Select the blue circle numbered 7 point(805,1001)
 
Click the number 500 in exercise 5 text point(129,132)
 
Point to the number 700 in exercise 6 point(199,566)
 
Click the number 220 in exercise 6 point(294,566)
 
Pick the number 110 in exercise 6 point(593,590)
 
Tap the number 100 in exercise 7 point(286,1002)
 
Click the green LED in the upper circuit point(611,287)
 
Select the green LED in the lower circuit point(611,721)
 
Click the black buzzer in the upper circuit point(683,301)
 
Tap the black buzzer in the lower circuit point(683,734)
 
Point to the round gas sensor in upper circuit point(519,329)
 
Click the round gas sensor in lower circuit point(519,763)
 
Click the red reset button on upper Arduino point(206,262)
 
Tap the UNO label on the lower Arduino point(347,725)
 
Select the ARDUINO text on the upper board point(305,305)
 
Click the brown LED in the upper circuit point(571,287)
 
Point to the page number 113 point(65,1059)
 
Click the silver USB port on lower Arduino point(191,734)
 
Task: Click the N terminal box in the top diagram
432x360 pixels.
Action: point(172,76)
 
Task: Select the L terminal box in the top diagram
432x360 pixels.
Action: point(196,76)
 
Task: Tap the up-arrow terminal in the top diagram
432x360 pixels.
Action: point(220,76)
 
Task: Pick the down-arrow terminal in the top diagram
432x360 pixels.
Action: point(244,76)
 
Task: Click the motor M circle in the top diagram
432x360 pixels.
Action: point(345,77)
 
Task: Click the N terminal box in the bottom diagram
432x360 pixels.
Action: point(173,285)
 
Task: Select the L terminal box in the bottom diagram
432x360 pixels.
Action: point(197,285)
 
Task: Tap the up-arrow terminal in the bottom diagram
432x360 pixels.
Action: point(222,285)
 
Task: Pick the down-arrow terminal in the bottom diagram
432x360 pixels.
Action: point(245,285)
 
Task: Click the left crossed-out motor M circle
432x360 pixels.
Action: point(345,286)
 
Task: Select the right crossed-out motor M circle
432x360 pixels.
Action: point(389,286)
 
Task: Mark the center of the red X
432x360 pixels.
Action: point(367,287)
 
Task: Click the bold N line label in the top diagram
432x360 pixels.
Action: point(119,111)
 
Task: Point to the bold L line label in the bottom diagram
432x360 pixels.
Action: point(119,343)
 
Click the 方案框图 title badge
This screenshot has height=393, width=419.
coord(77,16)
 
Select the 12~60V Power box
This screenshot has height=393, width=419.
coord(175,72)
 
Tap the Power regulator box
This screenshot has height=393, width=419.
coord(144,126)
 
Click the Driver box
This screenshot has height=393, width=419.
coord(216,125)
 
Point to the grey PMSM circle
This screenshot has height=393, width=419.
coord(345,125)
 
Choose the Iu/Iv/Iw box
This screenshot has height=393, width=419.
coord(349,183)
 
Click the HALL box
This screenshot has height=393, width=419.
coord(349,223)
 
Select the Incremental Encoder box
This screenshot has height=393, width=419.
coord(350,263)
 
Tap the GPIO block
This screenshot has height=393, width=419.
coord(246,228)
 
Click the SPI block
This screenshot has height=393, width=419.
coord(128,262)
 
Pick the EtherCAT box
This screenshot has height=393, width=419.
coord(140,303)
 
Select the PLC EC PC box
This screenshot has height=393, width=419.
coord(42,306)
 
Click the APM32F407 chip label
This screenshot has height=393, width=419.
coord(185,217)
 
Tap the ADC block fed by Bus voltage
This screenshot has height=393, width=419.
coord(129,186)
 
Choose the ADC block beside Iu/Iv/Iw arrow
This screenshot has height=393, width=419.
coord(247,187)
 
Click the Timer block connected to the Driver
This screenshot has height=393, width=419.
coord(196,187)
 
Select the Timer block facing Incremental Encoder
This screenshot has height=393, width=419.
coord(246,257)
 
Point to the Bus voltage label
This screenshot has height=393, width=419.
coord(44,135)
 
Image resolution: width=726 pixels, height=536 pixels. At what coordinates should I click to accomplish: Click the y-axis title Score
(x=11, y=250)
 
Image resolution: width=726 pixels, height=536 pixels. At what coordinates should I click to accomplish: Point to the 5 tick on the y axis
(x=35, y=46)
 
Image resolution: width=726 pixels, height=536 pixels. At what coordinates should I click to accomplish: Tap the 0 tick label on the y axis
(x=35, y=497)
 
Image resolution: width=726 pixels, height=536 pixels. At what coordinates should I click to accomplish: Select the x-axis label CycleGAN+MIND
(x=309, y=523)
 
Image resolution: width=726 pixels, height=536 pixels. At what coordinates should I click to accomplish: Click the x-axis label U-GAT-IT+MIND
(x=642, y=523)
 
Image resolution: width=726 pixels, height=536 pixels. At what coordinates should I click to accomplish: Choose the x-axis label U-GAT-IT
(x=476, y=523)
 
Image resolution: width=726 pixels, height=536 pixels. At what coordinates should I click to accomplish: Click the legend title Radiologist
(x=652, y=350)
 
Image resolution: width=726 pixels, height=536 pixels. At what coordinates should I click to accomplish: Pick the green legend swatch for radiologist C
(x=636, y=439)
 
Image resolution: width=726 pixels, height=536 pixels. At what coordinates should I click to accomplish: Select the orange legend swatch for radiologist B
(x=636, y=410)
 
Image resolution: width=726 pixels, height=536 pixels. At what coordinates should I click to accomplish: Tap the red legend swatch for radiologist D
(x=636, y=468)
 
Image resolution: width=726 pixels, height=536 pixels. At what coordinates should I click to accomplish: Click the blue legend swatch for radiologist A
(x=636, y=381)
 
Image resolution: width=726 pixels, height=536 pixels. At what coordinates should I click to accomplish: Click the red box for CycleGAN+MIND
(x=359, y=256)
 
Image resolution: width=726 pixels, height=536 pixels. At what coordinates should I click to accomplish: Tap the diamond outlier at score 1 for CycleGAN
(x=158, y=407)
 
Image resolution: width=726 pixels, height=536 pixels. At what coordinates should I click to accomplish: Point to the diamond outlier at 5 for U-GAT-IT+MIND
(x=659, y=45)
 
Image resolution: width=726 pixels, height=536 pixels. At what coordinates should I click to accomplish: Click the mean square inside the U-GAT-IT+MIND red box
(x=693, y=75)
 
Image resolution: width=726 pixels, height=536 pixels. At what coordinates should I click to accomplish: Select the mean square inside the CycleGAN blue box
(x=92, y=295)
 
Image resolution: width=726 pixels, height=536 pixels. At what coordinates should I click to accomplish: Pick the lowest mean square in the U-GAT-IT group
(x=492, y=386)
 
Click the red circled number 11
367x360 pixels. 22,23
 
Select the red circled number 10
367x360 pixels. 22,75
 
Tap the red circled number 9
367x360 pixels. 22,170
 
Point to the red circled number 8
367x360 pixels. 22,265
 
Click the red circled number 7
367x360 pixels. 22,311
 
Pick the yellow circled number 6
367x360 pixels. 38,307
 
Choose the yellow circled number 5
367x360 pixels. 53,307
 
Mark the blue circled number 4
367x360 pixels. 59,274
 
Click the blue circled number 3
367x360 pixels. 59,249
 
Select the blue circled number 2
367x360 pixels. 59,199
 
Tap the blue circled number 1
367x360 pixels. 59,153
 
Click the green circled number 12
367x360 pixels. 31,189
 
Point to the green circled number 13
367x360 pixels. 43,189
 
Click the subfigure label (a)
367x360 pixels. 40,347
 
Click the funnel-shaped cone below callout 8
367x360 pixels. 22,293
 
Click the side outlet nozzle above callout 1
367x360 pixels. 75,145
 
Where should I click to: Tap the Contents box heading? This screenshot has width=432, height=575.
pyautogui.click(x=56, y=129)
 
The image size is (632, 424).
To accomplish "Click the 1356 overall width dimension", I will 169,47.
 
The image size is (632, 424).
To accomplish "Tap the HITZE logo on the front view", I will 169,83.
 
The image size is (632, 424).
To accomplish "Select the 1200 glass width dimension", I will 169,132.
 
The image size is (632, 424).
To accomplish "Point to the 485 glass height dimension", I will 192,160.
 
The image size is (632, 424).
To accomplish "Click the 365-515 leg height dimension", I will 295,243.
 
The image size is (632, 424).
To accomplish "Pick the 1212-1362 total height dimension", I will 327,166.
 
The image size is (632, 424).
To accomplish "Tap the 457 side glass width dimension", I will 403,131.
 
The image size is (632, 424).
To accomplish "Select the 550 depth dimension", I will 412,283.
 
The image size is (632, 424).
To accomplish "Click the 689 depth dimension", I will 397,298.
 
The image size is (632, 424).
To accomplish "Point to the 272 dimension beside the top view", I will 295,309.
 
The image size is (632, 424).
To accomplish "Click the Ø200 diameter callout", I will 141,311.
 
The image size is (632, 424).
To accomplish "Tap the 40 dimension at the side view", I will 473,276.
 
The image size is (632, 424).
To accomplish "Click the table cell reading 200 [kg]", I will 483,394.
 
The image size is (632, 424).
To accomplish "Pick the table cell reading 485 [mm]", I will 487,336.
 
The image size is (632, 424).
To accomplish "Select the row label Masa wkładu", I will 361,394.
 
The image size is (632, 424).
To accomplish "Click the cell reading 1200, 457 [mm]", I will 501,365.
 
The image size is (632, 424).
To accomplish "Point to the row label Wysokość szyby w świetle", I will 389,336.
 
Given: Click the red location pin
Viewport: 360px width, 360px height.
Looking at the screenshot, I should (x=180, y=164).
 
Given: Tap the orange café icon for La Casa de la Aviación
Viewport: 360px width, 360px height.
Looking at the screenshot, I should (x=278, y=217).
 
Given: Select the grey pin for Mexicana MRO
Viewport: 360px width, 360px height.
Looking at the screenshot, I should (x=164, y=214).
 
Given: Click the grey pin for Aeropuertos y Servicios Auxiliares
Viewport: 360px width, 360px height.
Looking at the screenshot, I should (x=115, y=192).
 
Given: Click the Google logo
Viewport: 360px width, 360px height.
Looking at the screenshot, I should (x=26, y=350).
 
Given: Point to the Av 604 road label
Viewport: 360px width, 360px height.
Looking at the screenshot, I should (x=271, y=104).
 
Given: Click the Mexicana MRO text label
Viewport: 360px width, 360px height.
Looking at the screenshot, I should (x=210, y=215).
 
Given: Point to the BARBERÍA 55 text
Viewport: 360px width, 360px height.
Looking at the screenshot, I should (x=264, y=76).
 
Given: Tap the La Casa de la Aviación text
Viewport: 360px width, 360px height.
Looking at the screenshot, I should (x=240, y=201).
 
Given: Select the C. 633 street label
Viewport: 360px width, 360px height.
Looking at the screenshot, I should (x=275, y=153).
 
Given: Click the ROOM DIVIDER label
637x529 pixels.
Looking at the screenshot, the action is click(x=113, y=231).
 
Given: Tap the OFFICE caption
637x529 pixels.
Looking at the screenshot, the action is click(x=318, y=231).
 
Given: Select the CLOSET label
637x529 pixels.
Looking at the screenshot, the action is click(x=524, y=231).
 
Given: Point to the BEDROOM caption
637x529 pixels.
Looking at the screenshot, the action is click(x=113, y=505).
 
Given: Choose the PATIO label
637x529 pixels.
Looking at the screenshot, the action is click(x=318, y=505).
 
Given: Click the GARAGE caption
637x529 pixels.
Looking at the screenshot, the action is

——————————

» Problem to work on: Copy the entries word for word, starting at the line containing "Point to the Bus voltage label" and ending at the line containing "(x=636, y=410)", with both of those lines included.

» Task solution:
Point to the Bus voltage label
This screenshot has height=393, width=419.
coord(44,135)
 
Image resolution: width=726 pixels, height=536 pixels. At what coordinates should I click to accomplish: Click the y-axis title Score
(x=11, y=250)
 
Image resolution: width=726 pixels, height=536 pixels. At what coordinates should I click to accomplish: Point to the 5 tick on the y axis
(x=35, y=46)
 
Image resolution: width=726 pixels, height=536 pixels. At what coordinates should I click to accomplish: Tap the 0 tick label on the y axis
(x=35, y=497)
 
Image resolution: width=726 pixels, height=536 pixels. At what coordinates should I click to accomplish: Select the x-axis label CycleGAN+MIND
(x=309, y=523)
 
Image resolution: width=726 pixels, height=536 pixels. At what coordinates should I click to accomplish: Click the x-axis label U-GAT-IT+MIND
(x=642, y=523)
 
Image resolution: width=726 pixels, height=536 pixels. At what coordinates should I click to accomplish: Choose the x-axis label U-GAT-IT
(x=476, y=523)
 
Image resolution: width=726 pixels, height=536 pixels. At what coordinates should I click to accomplish: Click the legend title Radiologist
(x=652, y=350)
 
Image resolution: width=726 pixels, height=536 pixels. At what coordinates should I click to accomplish: Pick the green legend swatch for radiologist C
(x=636, y=439)
 
Image resolution: width=726 pixels, height=536 pixels. At what coordinates should I click to accomplish: Select the orange legend swatch for radiologist B
(x=636, y=410)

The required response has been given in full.